Membrane type cells for swimming pool chlorination systems are shown for example in the Kirkham et al and Tighe et al patents cited above. The membrane separates the cell into anolyte and catholyte compartments. The membrane is typically impermeable to electrolyte and to anions, such as chloride and hydroxyl, while permitting migration of cations such as sodium. The principal advantage of a membrane is that sodium hydroxide produced in the catholyte compartment is substantially pure, since chloride ion, which otherwise would be a contaminant, cannot migrate from the anolyte compartment to the catholyte compartment. The disadvantages of membranes is that they are very expensive and they may fail suddenly and catastrophically due to cracking. A porous separator may be placed next to the membrane, as shown for example in U.S. Pat. No. 3,669,857 cited supra, in order to support the membrane and thereby protect the membrane (which is structurally weak) from fatigue and cracking.
Small chlorine cells employing a porous separator, e.g. a diaphragm, are known, as shown for example in Bianchi, U.S. Pat. No. 4,496,452. Kirkham et al, U.S. Pat. No. 3,669,857 cited supra, mentions a porous diaphragm as a less desirable alternative membrane. Although porous separators or diaphragms are widely used in electrolytic cells for commercial production of chlorine and caustic soda, cells employing porous separators are not used in swimming pool chlorination systems as far as applicant is aware.

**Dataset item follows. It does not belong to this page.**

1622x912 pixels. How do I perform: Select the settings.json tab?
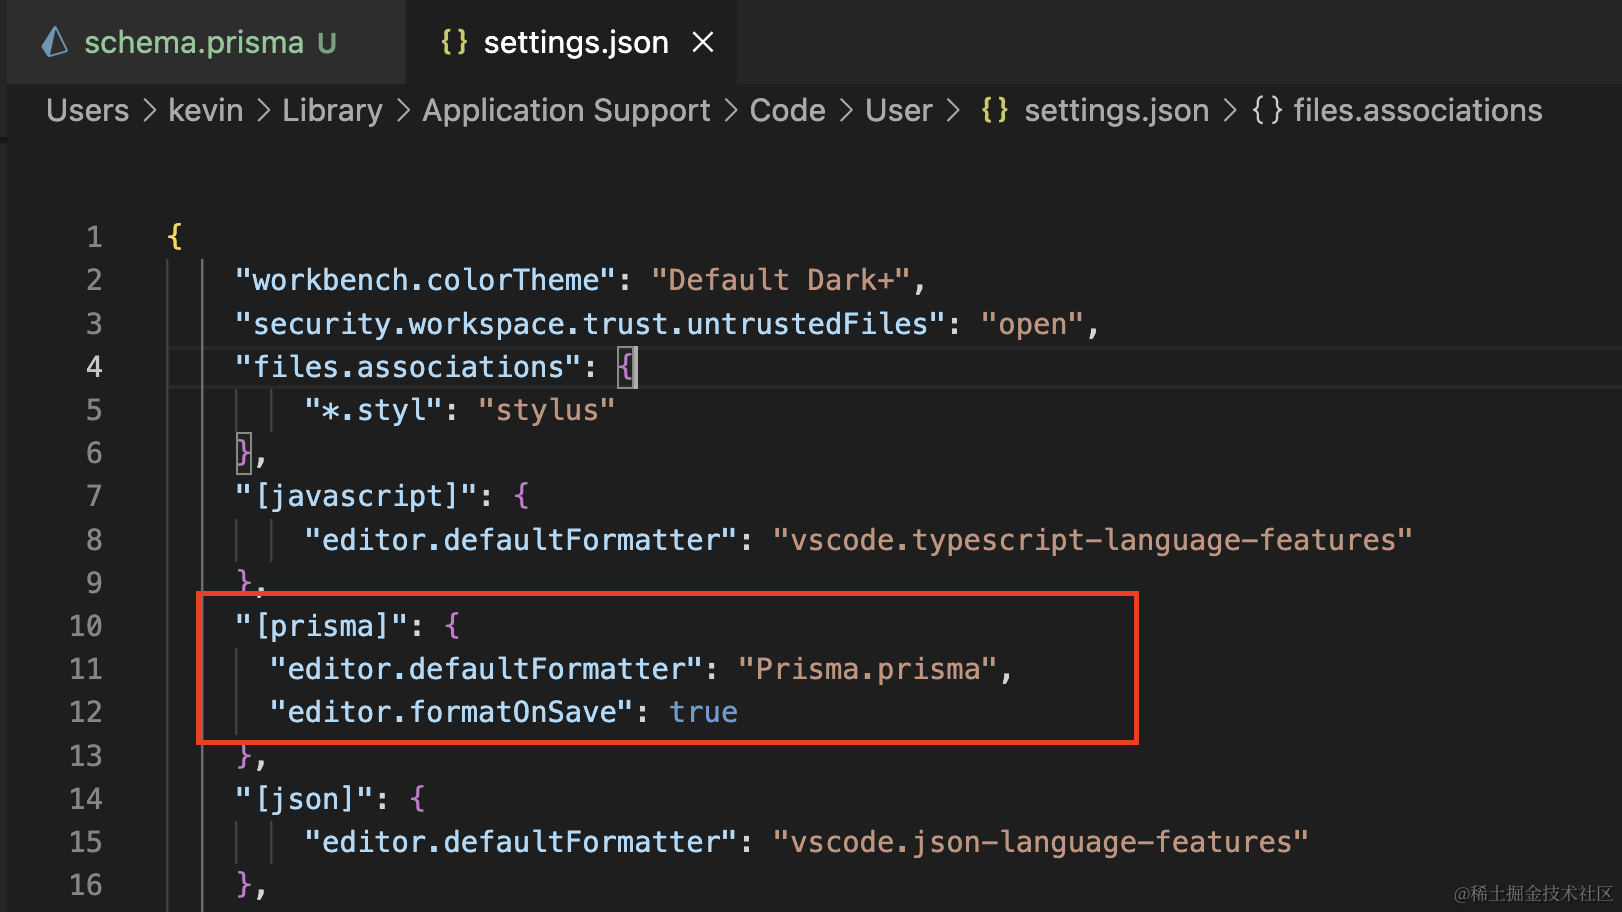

Chlorine cells for swimming pools may have other disadvantages as well. For example, unreacted sodium chloride (spent brine) is usually added to the swimming pool along with chlorine gas which is generated, making the pool water undesirably salty. Note U.S. Pat. Nos. 3,669,857 and 4,129,493 (both cited previously) in this regard. Frequently, hydrogen gas is vented to the atmosphere as shown for example in U.S. Pat. No. 4,136,005 to Persson et al. This creates a safety hazard, particularly if anyone smokes in the area of the cell. Furthermore, there is typically no automatic control other than a timer to control the generation of chlorine. While a timer as the sole control may work reasonably well as long as chlorine demand remains reasonably constant and the timing cycle is properly set for that demand, systems relying on a timer as the sole control cannot compensate for excessive or diminished chlorine demand, the former occurring for example during extremely hot weather or when the pool is heavily used. Some swimming pool chlorination systems employing an electrolytic cell also have means for sensing the oxidation-reduction potential (ORP) of the pool water, but none as far as applicant is aware includes means for sensing both the ORP (which is a measure of chlorine content) and the pH of pool water with associated means for controlling the addition of chlorine and acid accordingly.